Source excerpt:
— start —
3. Leases, Leaseholds & Co-Ownership of Land

Leases

A lease is both an estate in land (proprietary) and a contract.

  • leasehold owner is a temporary property owner, enjoying possession and freedom from interference.

  • landlord owns the freehold reversion

Subletting: A tenant may carve out a new lease from their headlease, known as a sublease, for a sublessee. The duration of a sublease must be shorter than the headlease.

Covenants: Promises between the parties, contained in the lease. These can be express (documented) or implied (by statute or court).

Subletting and Covenants

Lease vs Licence:

  • Lease → proprietary right enforceable against third parties

  • License → personal interest/contract allowing temporary use of land

Essential Lease Characteristics

A lease can bind third parties and give a leaseholder the following rights: (i) security of tenure (entitlement to occupy the land for the full term of the lease and possibly after the lease ends), and (ii) exclusive possession/control of the land

Generally, a lease is made up of two documents:

  1. Agreement for the Lease

  2. Lease Deed (some leases have no agreement to lease, just the lease/deed itself)

On exchange, lease deed is attached to agreement but not dated/signed until completion both docs are sent to land registry to be registered

Licence → personal permission vs. Lease → proprietary interest.
— end —
Stored data:
— start —
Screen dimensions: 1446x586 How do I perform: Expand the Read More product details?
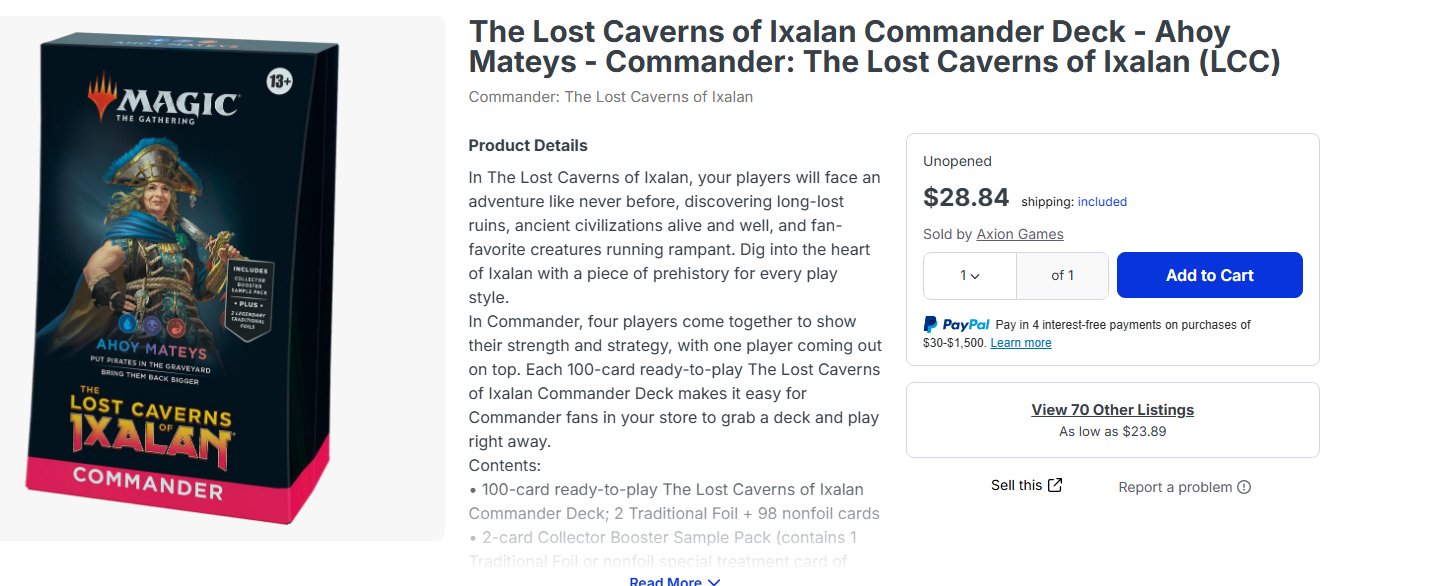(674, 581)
— end —
— start —
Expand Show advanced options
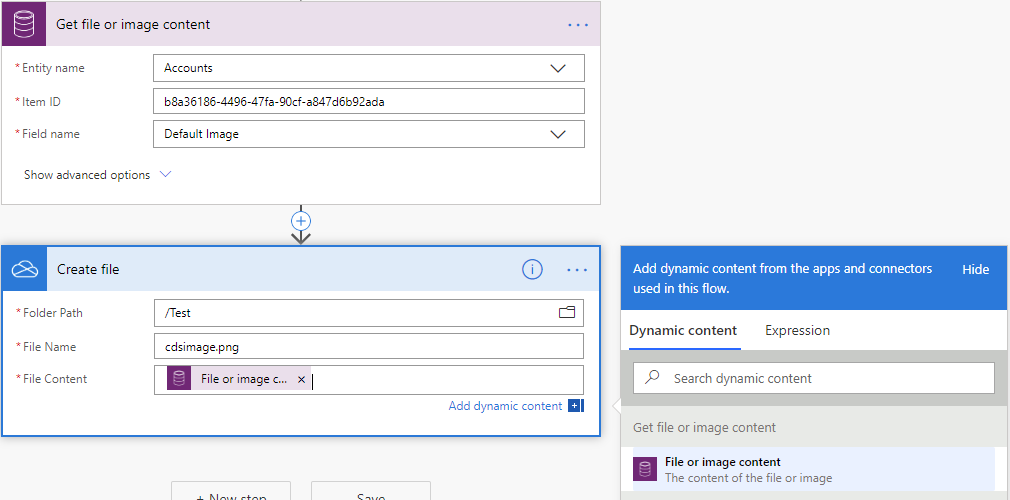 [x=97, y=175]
— end —
Answer these from the notes on leases:
1. How must the duration of a sublease compare with that of the headlease?
2. What two types of covenants do the notes name?
3. What two documents generally make up a lease?

Solution below:
1. It must be shorter than the headlease.
2. Express (documented) and implied (by statute or court).
3. The Agreement for the Lease and the Lease Deed.